The American Civil Liberties Union of Kentucky and the commonwealth's only abortion provider are suing the state over a new abortion law that requires a doctor to conduct an ultrasound and provide a fetal description to a woman seeking an abortion.

The legislation was among a handful of conservative priorities rushed out of the General Assembly last week by Republicans, who had total control of the legislative process for the first time in state history after sweeping elections this fall.

William Sharp, Legal Director of the ACLU of Kentucky, called the law unconstitutional.

“Requiring doctors to show every woman ultrasound images and describe them to her — even against her will — violates longstanding constitutional principles, including the right to privacy, the right to bodily integrity, and First Amendment freedoms,” said Sharp.

Gov. Matt Bevin signed the ultrasound abortion bill over the weekend, after lawmakers approved it on Saturday. His office did not immediately respond to a request for comment.

The General Assembly also approved a bill banning abortions during or after the 20th week of pregnancy. A statement from the ACLU said “legal analysis on that measure is now underway.”

“In their haste to pass these new abortion restrictions, the legislature took the highly unusual step of making both restrictions effective immediately upon the governor’s signature,” the ACLU said in a statement.

The lawsuit is brought on behalf of EMW Women’s Surgical Center — the only abortion provider in the state — as well as three physicians and patients, according to a news release.

 

Attorney General Andy Beshear, a Democrat, is named as the defendant in the lawsuit, as is Bevin health secretary Vickie Yates Brown Glisson — standard practice for such a lawsuit.

Beshear's office didn’t immediately respond to question asking if he would defend the new law.

“We have received the suit and are reviewing it,” said Terry Sebastian, Beshear’s communications director.

There’s recent historical precedent for the state's  top law enforcement official refusing to defend a state law.

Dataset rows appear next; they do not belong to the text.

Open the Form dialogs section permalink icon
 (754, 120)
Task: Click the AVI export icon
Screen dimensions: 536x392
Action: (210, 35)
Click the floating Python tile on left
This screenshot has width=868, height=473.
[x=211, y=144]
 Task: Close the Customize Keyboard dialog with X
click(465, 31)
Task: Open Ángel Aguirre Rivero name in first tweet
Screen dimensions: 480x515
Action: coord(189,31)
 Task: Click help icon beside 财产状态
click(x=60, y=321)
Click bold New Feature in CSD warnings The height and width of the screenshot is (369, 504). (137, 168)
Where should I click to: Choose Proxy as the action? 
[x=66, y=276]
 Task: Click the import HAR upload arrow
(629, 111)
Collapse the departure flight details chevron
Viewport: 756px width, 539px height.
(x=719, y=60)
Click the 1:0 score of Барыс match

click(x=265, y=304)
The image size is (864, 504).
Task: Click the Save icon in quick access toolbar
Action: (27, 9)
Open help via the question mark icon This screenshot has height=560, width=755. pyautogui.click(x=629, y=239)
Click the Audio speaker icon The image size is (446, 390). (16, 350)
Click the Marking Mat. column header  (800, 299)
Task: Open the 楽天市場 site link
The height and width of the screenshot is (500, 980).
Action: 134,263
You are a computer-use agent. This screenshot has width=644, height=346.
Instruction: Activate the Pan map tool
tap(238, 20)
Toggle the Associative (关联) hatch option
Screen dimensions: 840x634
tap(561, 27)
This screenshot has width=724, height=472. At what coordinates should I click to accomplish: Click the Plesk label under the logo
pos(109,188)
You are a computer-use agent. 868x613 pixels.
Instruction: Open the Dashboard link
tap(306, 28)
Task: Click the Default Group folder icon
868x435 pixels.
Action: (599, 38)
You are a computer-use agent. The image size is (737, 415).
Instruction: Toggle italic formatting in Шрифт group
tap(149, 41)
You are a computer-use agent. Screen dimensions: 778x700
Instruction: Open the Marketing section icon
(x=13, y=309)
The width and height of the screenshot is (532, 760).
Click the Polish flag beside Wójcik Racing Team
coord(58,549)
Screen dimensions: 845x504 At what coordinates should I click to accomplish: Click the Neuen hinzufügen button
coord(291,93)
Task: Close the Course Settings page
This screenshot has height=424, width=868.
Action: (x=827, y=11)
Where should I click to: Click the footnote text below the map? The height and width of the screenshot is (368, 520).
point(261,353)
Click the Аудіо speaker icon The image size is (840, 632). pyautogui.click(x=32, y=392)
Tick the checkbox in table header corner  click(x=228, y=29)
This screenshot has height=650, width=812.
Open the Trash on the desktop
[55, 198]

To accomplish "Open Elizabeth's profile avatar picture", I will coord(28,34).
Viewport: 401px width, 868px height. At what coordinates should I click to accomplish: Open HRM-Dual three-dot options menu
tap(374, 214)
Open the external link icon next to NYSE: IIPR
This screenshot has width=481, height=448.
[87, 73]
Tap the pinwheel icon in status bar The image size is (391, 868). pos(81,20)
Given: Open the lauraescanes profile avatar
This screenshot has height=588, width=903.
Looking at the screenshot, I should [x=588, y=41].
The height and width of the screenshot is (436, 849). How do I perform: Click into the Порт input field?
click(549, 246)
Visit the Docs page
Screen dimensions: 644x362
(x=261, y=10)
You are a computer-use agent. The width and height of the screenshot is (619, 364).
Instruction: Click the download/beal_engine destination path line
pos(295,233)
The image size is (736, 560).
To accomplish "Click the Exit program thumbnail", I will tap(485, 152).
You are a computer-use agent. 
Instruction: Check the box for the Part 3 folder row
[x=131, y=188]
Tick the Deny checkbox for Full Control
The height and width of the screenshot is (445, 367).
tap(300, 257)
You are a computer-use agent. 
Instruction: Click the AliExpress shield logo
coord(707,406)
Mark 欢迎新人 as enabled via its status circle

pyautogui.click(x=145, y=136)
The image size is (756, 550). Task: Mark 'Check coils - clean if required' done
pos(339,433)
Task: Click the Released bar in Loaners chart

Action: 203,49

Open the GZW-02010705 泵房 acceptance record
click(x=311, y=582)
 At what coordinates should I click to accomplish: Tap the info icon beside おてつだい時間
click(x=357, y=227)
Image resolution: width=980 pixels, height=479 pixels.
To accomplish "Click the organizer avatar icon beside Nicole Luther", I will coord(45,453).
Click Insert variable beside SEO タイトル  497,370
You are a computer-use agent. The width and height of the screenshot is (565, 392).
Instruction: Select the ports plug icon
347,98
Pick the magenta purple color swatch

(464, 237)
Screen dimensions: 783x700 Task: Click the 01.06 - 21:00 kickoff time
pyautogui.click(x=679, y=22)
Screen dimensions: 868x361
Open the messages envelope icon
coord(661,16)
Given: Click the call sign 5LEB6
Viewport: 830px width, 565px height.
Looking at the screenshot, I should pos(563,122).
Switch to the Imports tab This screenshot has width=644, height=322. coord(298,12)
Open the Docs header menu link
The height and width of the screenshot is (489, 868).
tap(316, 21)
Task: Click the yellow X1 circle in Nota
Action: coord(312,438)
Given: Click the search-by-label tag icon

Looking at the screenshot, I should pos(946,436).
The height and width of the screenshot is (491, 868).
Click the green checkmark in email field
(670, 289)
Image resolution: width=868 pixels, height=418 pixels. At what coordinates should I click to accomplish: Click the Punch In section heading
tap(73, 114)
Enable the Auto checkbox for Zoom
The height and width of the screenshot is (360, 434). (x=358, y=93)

Former Attorney General Jack Conway refused to defend Kentucky’s constitutional ban on same-sex marriage in 2014 after U.S. District Court Judge John Heyburn ruled against the law.

Former Gov. Steve Beshear instead hired an outside to defend the gay marriage ban. The case was eventually appealed to the U.S. Supreme Court, where it was struck down in June 2015.

On Terry Meiners' WHAS radio show on Monday, Bevin criticized the lawsuit and the ACLU specifically.

“It’s what liberals always do when they don’t like something. They sue, they run to the courts, hope to find some friendly voices and faces,” Bevin said. “(The ACLU) really don’t have any business meddling in our state in this way. And yet, this is America and it’s a right that they have. And frankly, America’s better for the fact that people have the ability to contest these things.”

Bevin went on to call Roe vs. Wade — the landmark Supreme Court ruling that guaranteed safe access to abortion — a “tortured interpretation of the law.”

“This interpretation was a pure, 100 percent fabrication on the part of the then-Supreme Court, codifying something that actually was not there,” Bevin said.

In the complaint filed with the U.S. District Court of Western Kentucky, the ACLU argued that the law violates several constitutional standards, including the First Amendment right to free speech and Fourteenth Amendment right to privacy.

In 2014, a federal appeals court struck down a similar law from North Carolina and the U.S. Supreme Court refused to take up an appeal of the case.

This story has been updated.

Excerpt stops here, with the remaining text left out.